Start of RECORDS SHOWN

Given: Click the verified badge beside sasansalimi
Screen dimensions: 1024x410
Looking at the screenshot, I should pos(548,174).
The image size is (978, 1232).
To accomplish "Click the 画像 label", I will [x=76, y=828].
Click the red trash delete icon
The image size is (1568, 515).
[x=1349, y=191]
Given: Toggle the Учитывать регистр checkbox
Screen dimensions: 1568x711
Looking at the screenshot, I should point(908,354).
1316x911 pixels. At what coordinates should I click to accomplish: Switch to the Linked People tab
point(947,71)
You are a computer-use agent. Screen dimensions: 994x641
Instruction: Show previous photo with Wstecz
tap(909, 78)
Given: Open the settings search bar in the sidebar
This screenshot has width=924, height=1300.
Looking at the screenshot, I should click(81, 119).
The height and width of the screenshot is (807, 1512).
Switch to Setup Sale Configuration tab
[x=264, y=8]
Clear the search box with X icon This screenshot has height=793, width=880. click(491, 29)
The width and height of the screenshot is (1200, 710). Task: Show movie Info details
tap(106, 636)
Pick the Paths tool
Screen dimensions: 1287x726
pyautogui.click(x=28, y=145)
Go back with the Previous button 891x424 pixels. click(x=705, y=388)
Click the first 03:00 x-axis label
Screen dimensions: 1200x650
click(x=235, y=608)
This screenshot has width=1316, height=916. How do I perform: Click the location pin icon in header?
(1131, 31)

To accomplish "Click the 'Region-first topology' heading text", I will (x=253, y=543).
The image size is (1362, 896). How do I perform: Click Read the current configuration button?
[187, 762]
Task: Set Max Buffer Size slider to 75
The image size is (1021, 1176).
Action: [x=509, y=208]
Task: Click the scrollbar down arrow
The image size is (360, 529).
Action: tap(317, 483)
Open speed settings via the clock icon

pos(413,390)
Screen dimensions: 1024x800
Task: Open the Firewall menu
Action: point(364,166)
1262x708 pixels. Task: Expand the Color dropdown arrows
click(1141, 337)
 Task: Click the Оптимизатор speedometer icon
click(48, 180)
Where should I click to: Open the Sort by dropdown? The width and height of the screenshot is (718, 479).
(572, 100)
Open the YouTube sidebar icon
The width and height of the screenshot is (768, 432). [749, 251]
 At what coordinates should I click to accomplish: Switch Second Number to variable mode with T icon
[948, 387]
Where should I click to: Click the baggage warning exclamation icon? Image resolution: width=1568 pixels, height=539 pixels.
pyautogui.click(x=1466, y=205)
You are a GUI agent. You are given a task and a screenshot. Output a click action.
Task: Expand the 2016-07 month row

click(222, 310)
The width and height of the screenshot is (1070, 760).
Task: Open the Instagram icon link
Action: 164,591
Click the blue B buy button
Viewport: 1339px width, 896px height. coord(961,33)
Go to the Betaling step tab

End of RECORDS SHOWN

WORK TO COMPLETE: Every entry needs to be copied again, word for word.

WRITTEN SOLUTION:
Given: Click the verified badge beside sasansalimi
Screen dimensions: 1024x410
Looking at the screenshot, I should pos(548,174).
The image size is (978, 1232).
To accomplish "Click the 画像 label", I will [x=76, y=828].
Click the red trash delete icon
The image size is (1568, 515).
[x=1349, y=191]
Given: Toggle the Учитывать регистр checkbox
Screen dimensions: 1568x711
Looking at the screenshot, I should point(908,354).
1316x911 pixels. At what coordinates should I click to accomplish: Switch to the Linked People tab
point(947,71)
You are a computer-use agent. Screen dimensions: 994x641
Instruction: Show previous photo with Wstecz
tap(909, 78)
Given: Open the settings search bar in the sidebar
This screenshot has width=924, height=1300.
Looking at the screenshot, I should click(81, 119).
The height and width of the screenshot is (807, 1512).
Switch to Setup Sale Configuration tab
[x=264, y=8]
Clear the search box with X icon This screenshot has height=793, width=880. click(491, 29)
The width and height of the screenshot is (1200, 710). Task: Show movie Info details
tap(106, 636)
Pick the Paths tool
Screen dimensions: 1287x726
pyautogui.click(x=28, y=145)
Go back with the Previous button 891x424 pixels. click(x=705, y=388)
Click the first 03:00 x-axis label
Screen dimensions: 1200x650
click(x=235, y=608)
This screenshot has width=1316, height=916. How do I perform: Click the location pin icon in header?
(1131, 31)

To accomplish "Click the 'Region-first topology' heading text", I will (x=253, y=543).
The image size is (1362, 896). How do I perform: Click Read the current configuration button?
[187, 762]
Task: Set Max Buffer Size slider to 75
The image size is (1021, 1176).
Action: [x=509, y=208]
Task: Click the scrollbar down arrow
The image size is (360, 529).
Action: tap(317, 483)
Open speed settings via the clock icon

pos(413,390)
Screen dimensions: 1024x800
Task: Open the Firewall menu
Action: point(364,166)
1262x708 pixels. Task: Expand the Color dropdown arrows
click(1141, 337)
 Task: Click the Оптимизатор speedometer icon
click(48, 180)
Where should I click to: Open the Sort by dropdown? The width and height of the screenshot is (718, 479).
(572, 100)
Open the YouTube sidebar icon
The width and height of the screenshot is (768, 432). [749, 251]
 At what coordinates should I click to accomplish: Switch Second Number to variable mode with T icon
[948, 387]
Where should I click to: Click the baggage warning exclamation icon? Image resolution: width=1568 pixels, height=539 pixels.
pyautogui.click(x=1466, y=205)
You are a GUI agent. You are given a task and a screenshot. Output a click action.
Task: Expand the 2016-07 month row

click(222, 310)
The width and height of the screenshot is (1070, 760).
Task: Open the Instagram icon link
Action: 164,591
Click the blue B buy button
Viewport: 1339px width, 896px height. coord(961,33)
Go to the Betaling step tab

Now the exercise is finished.